* _PROMPT_
Starting with the line containing "Image resolution: width=910" and going on through the end of the listing, rewrite those lines with "Python" changed to "R" and everything else left as is. Omit the pictures from your answer.

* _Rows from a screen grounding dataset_

· · · · ·

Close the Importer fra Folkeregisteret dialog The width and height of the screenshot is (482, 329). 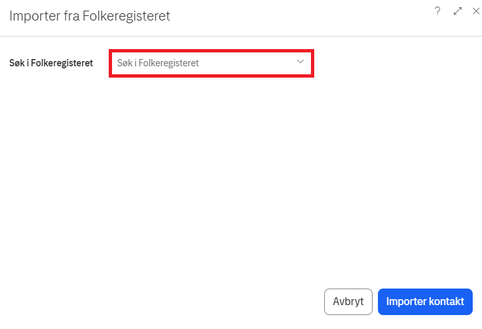475,11
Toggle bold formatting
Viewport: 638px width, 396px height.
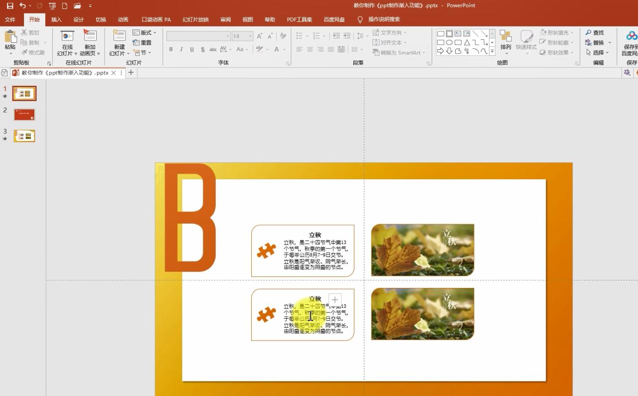tap(170, 49)
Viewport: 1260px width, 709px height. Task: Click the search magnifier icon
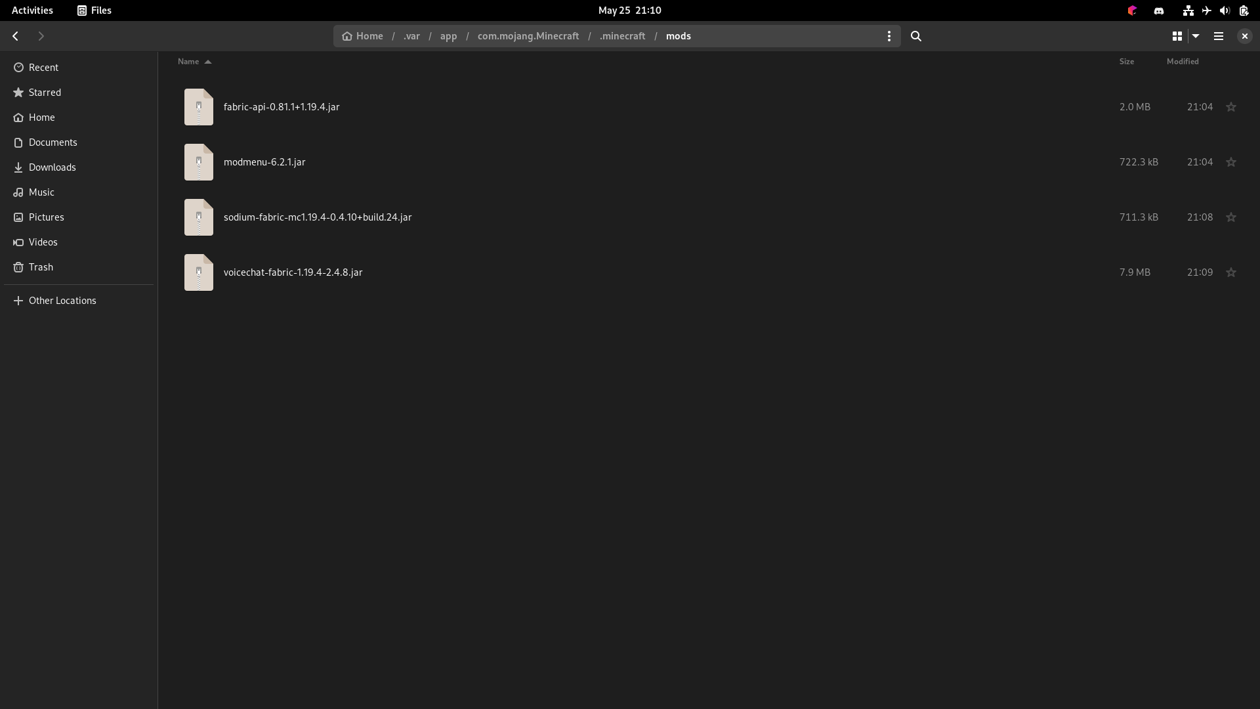pyautogui.click(x=916, y=36)
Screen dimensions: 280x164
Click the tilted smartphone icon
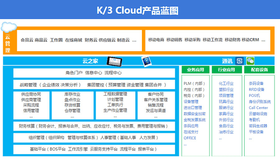coord(146,61)
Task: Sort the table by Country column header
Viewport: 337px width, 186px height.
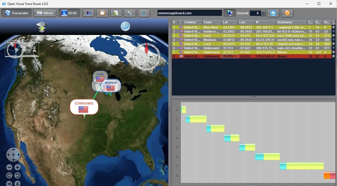Action: pos(192,22)
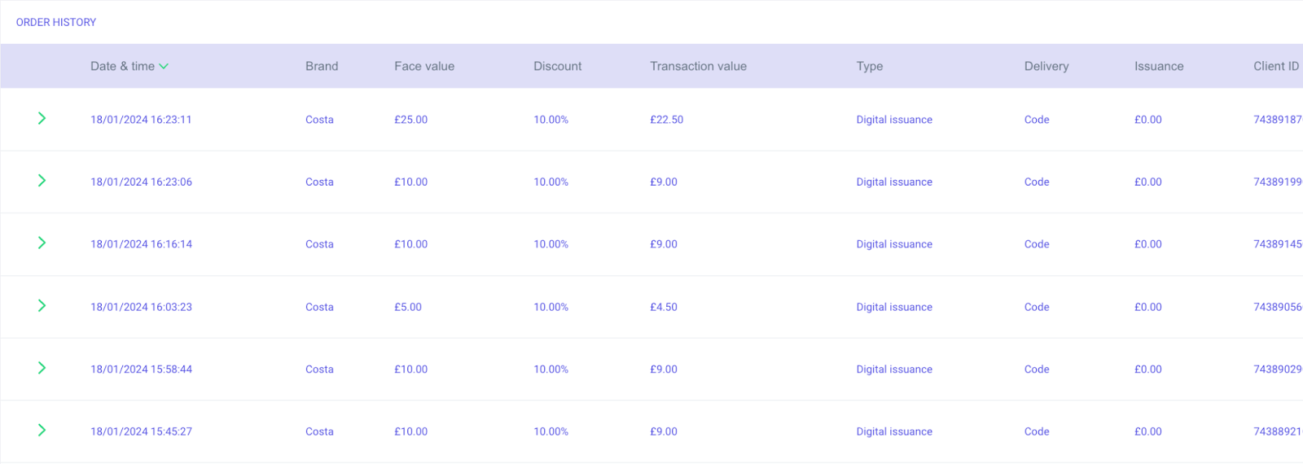Screen dimensions: 1303x464
Task: Expand the 16:16:14 order row
Action: pyautogui.click(x=42, y=243)
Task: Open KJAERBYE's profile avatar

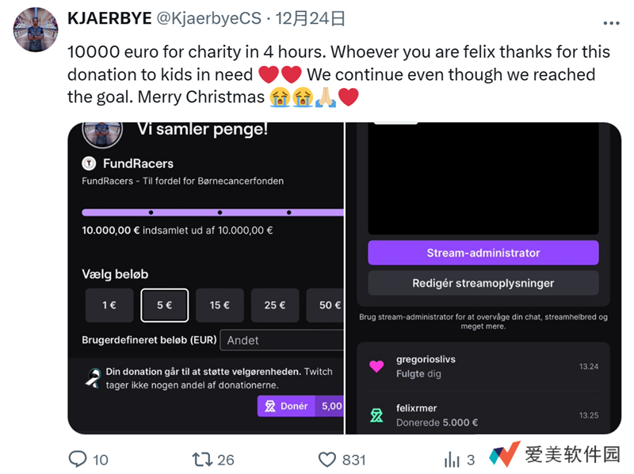Action: [x=35, y=29]
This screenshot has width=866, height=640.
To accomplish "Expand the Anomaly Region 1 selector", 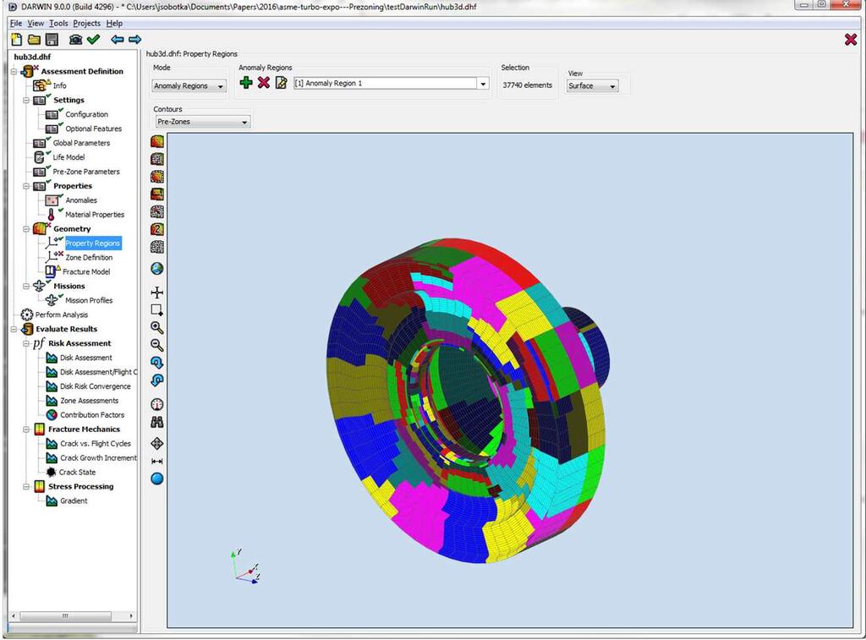I will tap(483, 84).
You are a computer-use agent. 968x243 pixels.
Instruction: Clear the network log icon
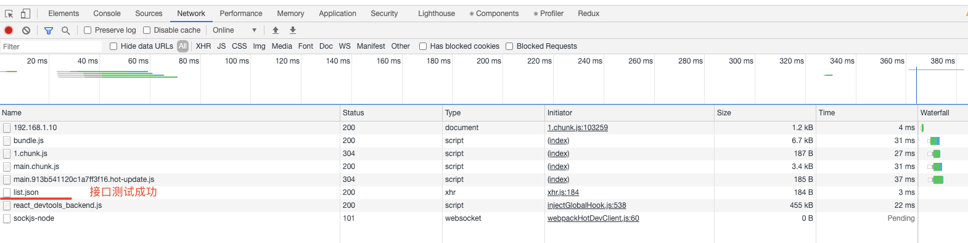coord(26,30)
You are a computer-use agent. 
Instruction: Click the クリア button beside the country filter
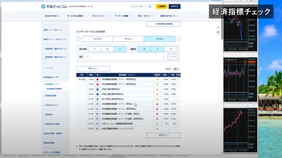173,57

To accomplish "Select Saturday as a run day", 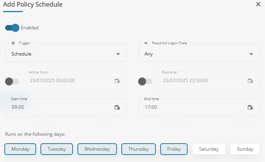I will click(208, 149).
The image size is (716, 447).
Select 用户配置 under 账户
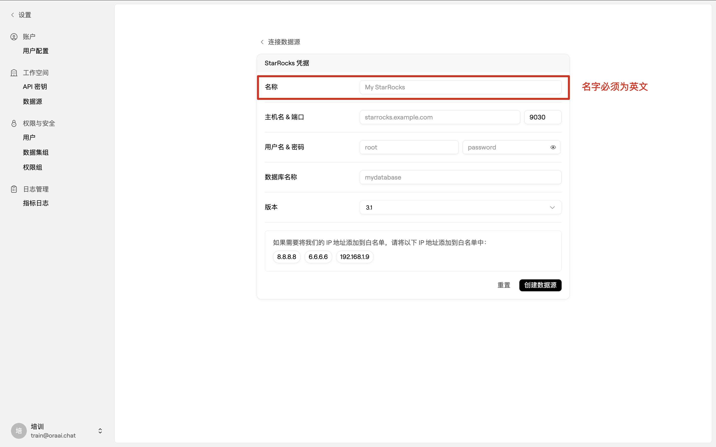click(x=36, y=51)
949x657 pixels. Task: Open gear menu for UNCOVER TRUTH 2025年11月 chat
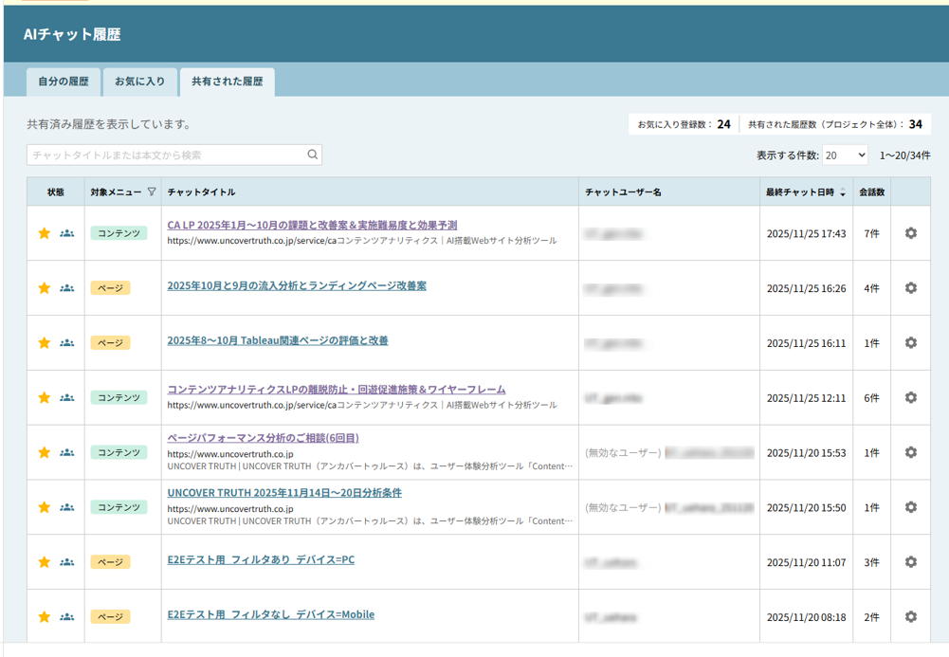pos(910,507)
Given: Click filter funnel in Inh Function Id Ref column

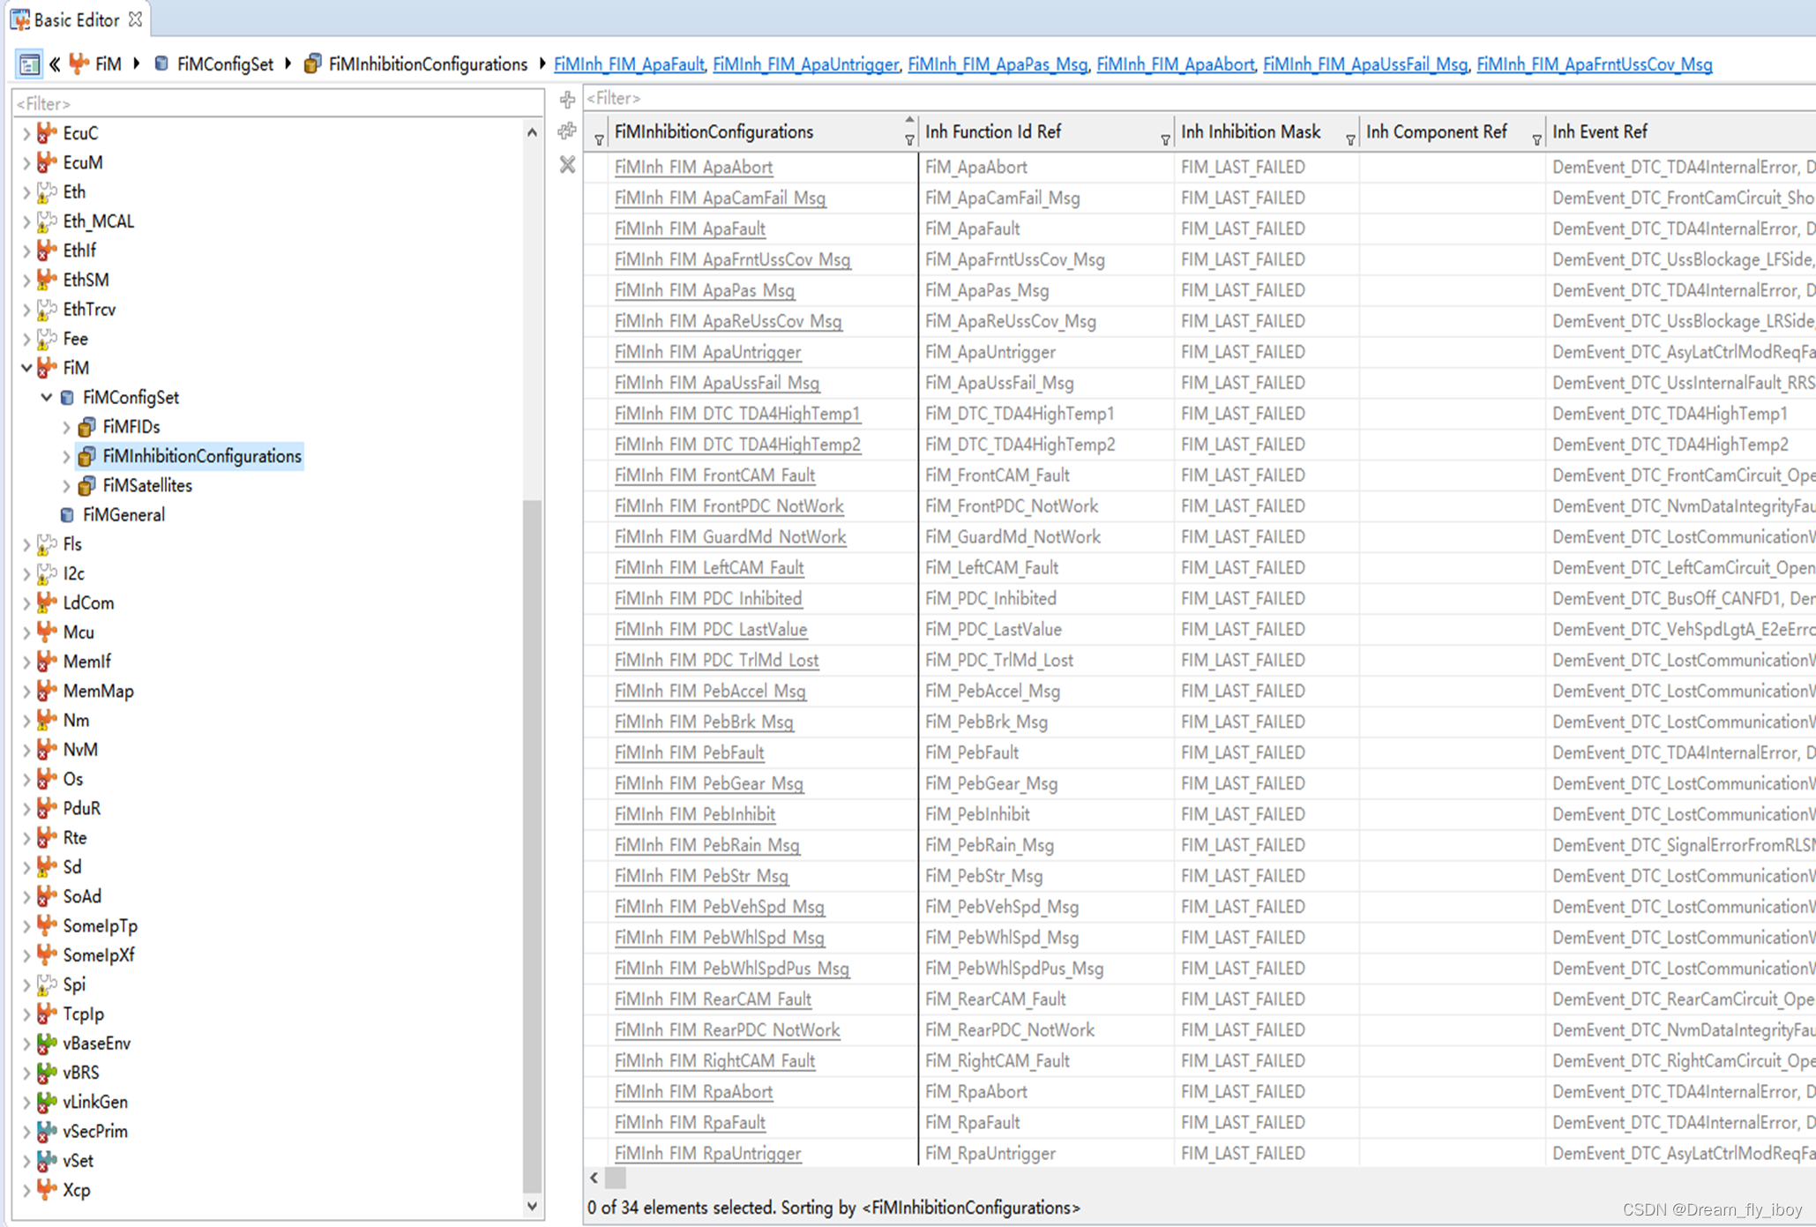Looking at the screenshot, I should [x=1164, y=140].
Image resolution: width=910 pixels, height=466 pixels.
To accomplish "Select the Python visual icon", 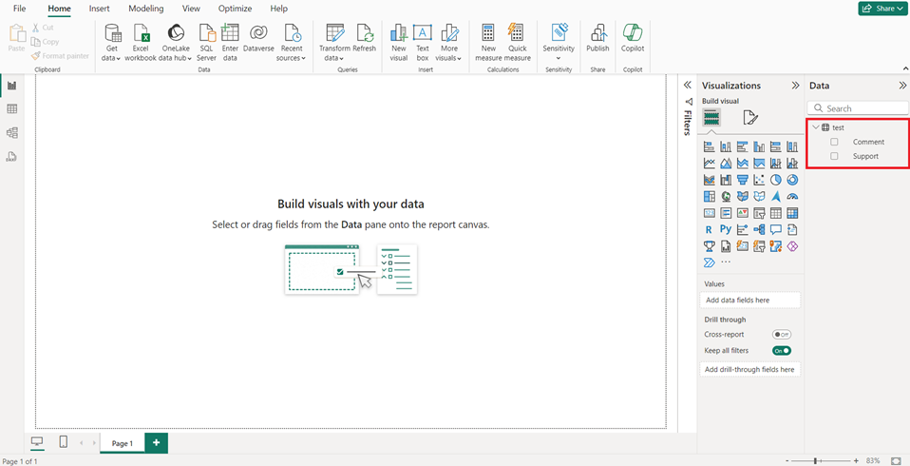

· · · · ·

* _SOLUTION FOR THIS TASK_
Image resolution: width=910 pixels, height=466 pixels.
To accomplish "Select the R visual icon", 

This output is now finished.